Насколько я знаю, это тот самый кабак, в котором когда-то дрался Есенин неоднократно, рядом с издательством «Земля и фабрика», одно время размещавшемся на Никитской. Кроме того, у этого места вообще замечательная традиция: что бы ни пытались сделать в этом месте, в нём всегда почему-то людей тянуло выпить очень сильно. И в конце концов решили не противиться карме и сделать рюмочную. Почему я люблю это место? О ценах я мало думаю. Вы же знаете, я не пью. Я там в основном ем. Еда там вкусная, с домашним запахом. Мы там любим собираться, потому что оно в центре, потому что оно имеет такой милый советский вид. А ещё потому, что туда ходят… Ну, это воспоминания о детстве всё-таки, о таких забегаловках московских. И ходят туда в основном люди консерваторские, а консерваторских я люблю. Люблю их за романтику, люблю за то, что там иногда можно послушать или скрипичное соло, или хоровое пение. Никогда не забуду, как Сергей Стадлер мне там с музыкальными иллюстрациями прекрасно объяснял некоторые тонкости музыкальной поэтики Шостаковича. Это было очень здорово.

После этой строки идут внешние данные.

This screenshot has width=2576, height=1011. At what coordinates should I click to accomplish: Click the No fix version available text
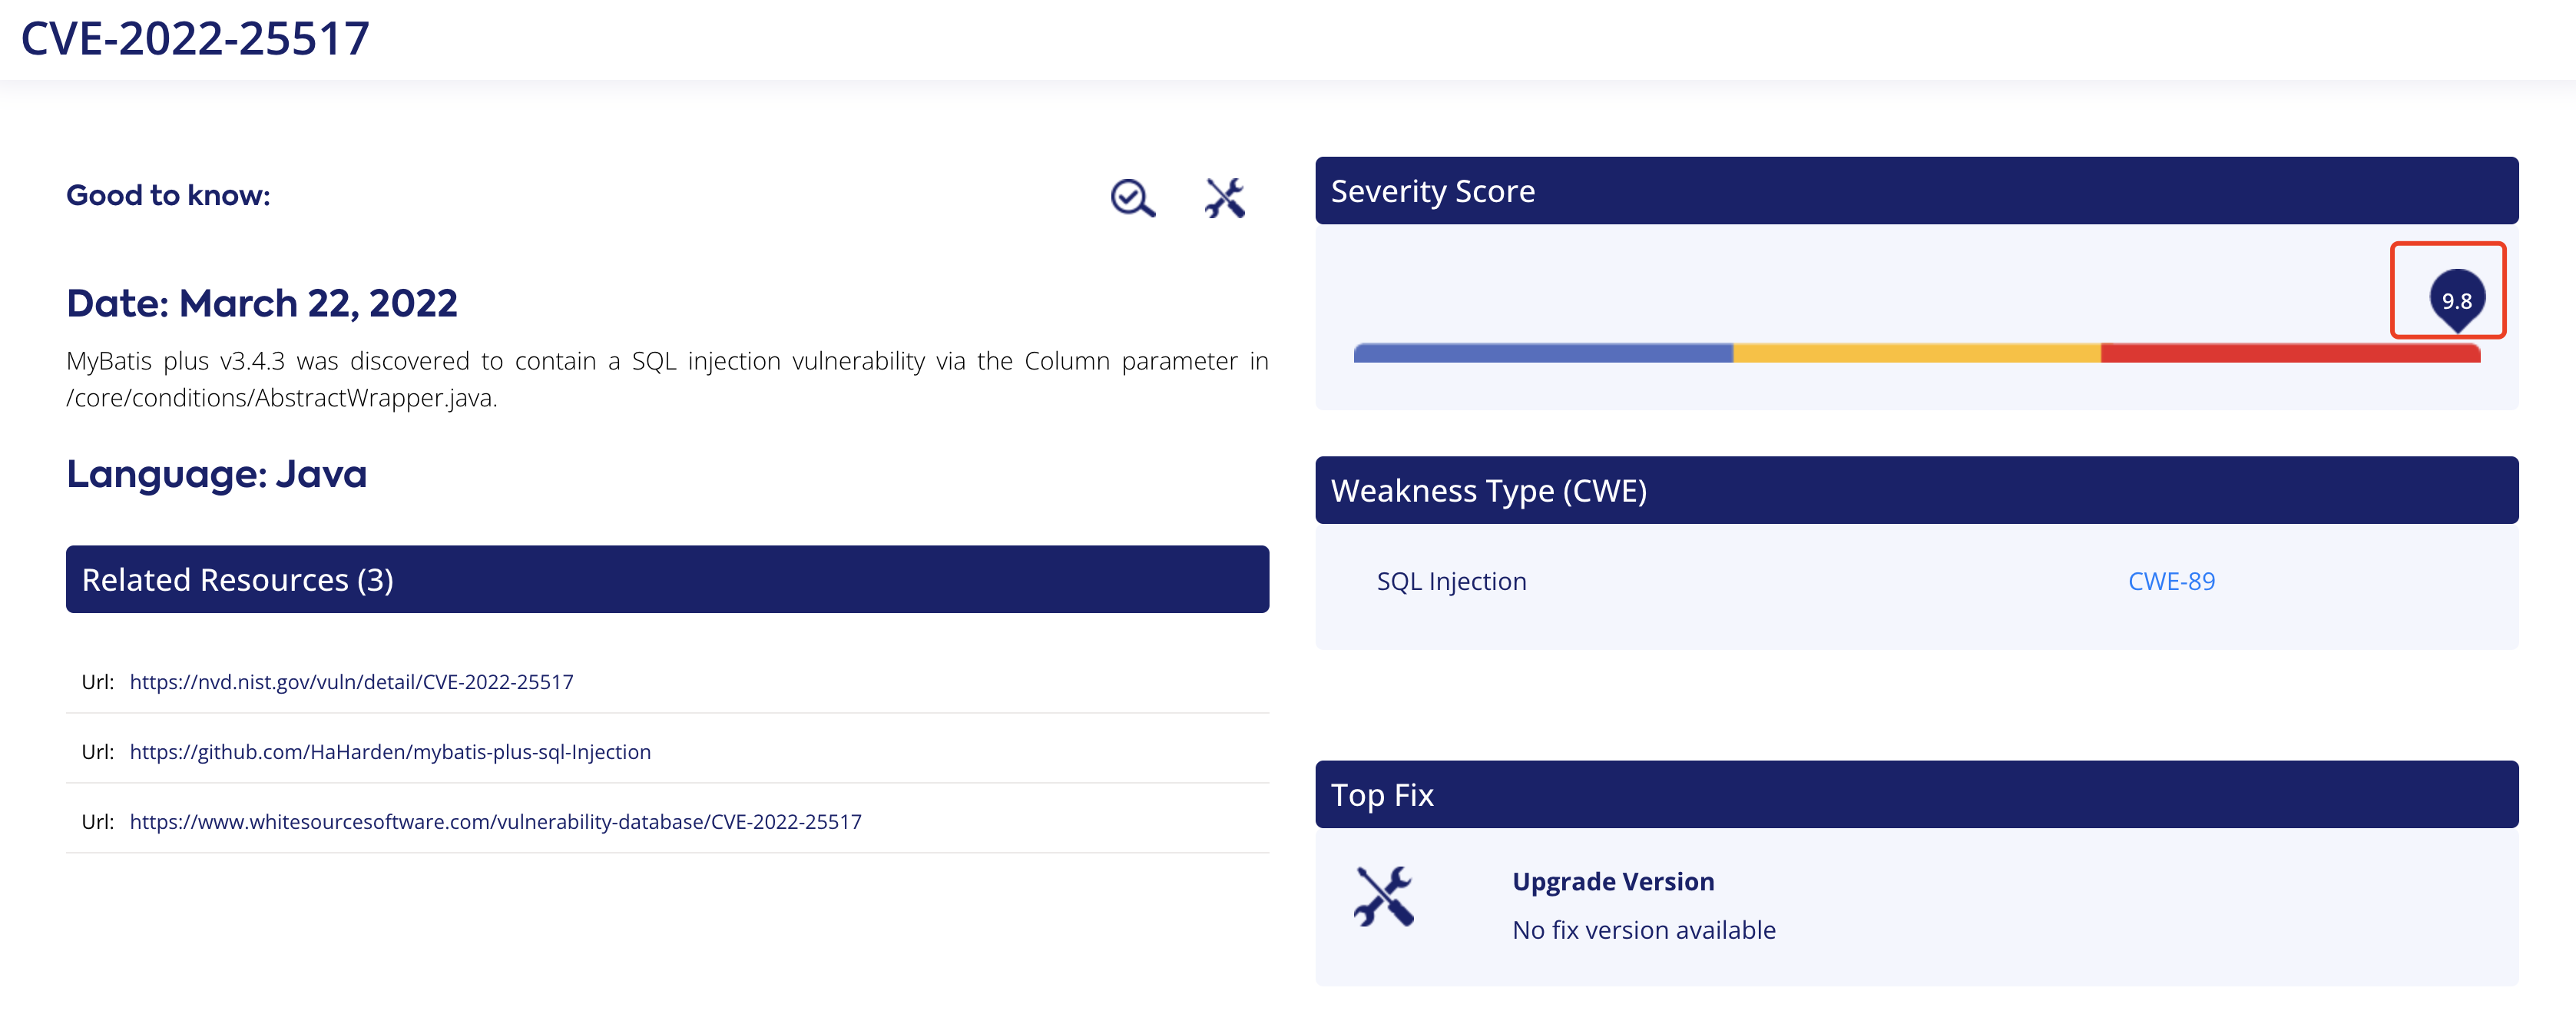coord(1644,930)
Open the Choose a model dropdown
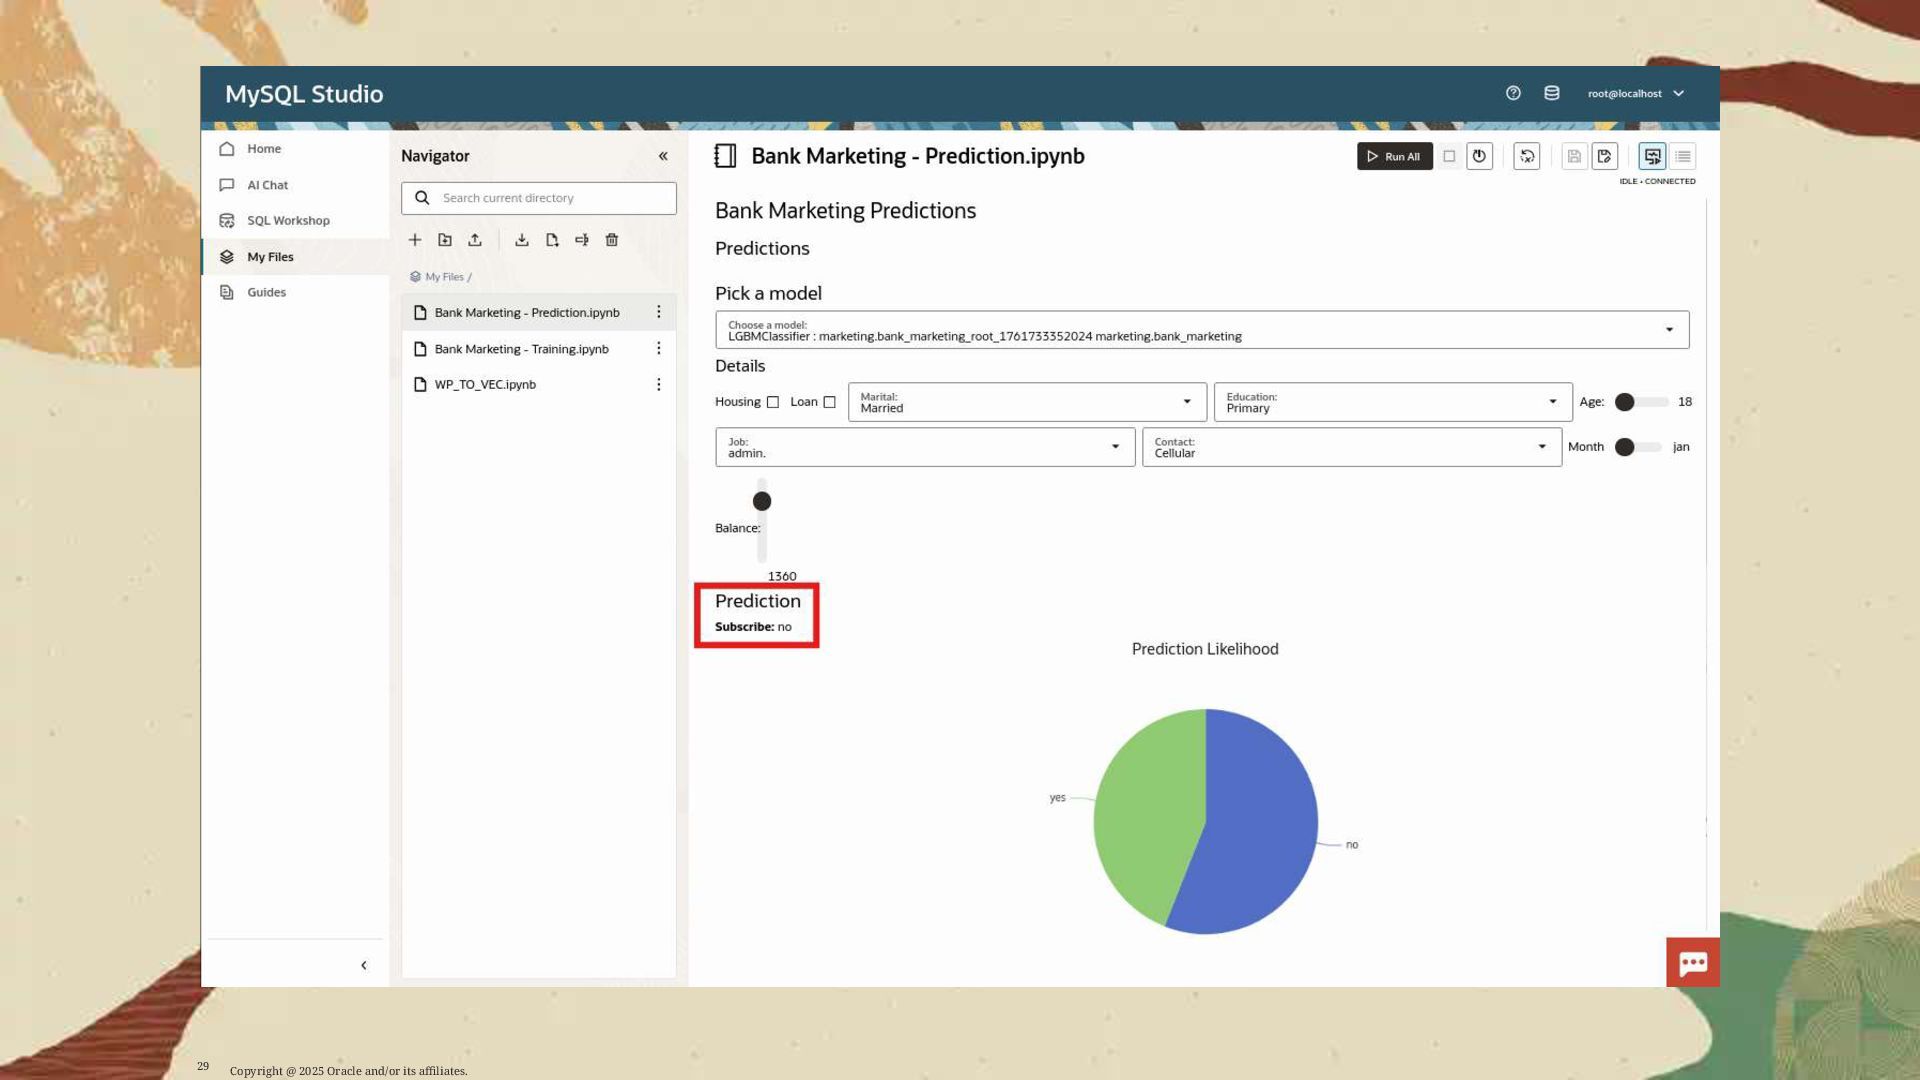Viewport: 1920px width, 1080px height. 1201,330
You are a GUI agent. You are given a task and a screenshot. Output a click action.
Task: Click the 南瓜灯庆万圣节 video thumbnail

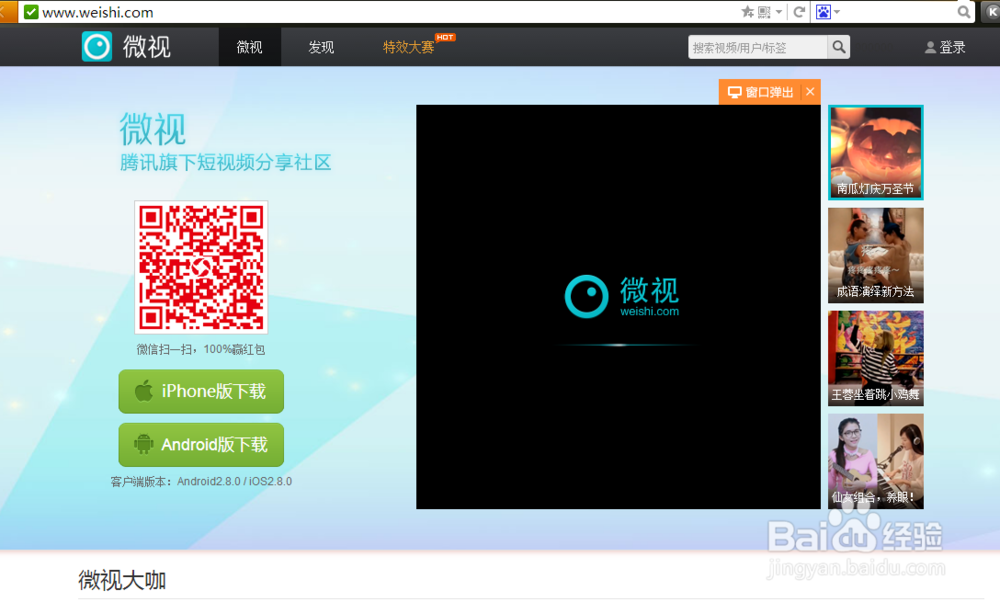[875, 151]
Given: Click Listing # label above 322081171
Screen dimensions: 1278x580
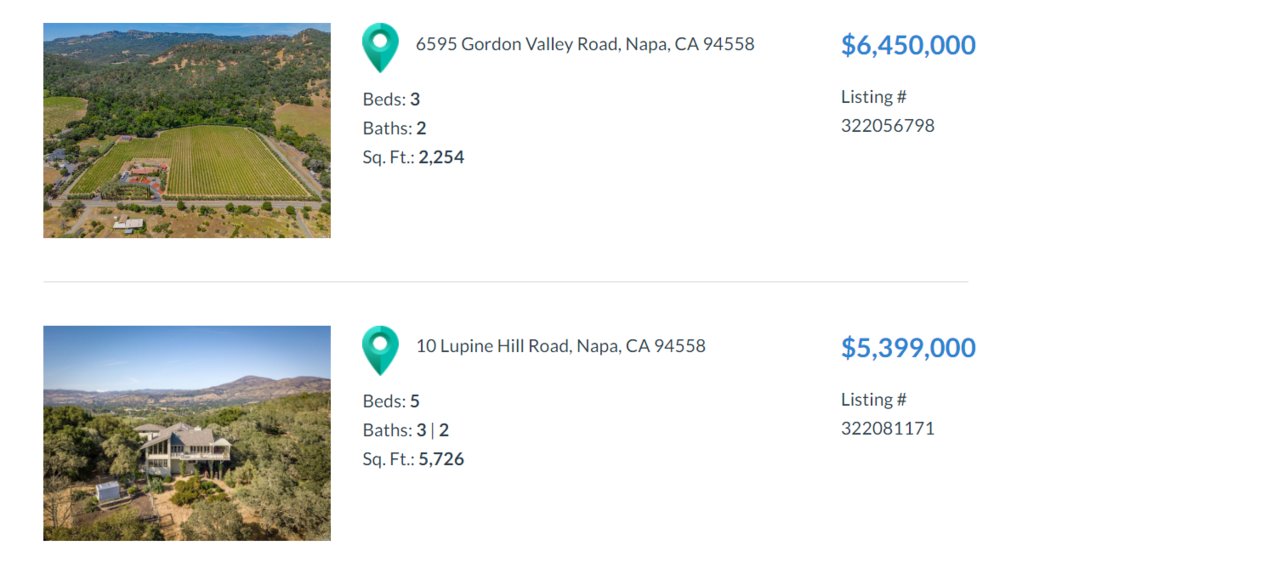Looking at the screenshot, I should (874, 400).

«Слышали ли вы или читали ли последнее слово Савченко? Какое у вас впечатление? Может, это и есть та самая в хорошем смысле слова русская баба, которая и коня на скаку, и в избу горящую? В чём вы видите логику этого показательного судилища? Испугать? Но кого?» Второй вопрос от того же Ильи: «Как вы относитесь к роману «Человек, который смеётся»?»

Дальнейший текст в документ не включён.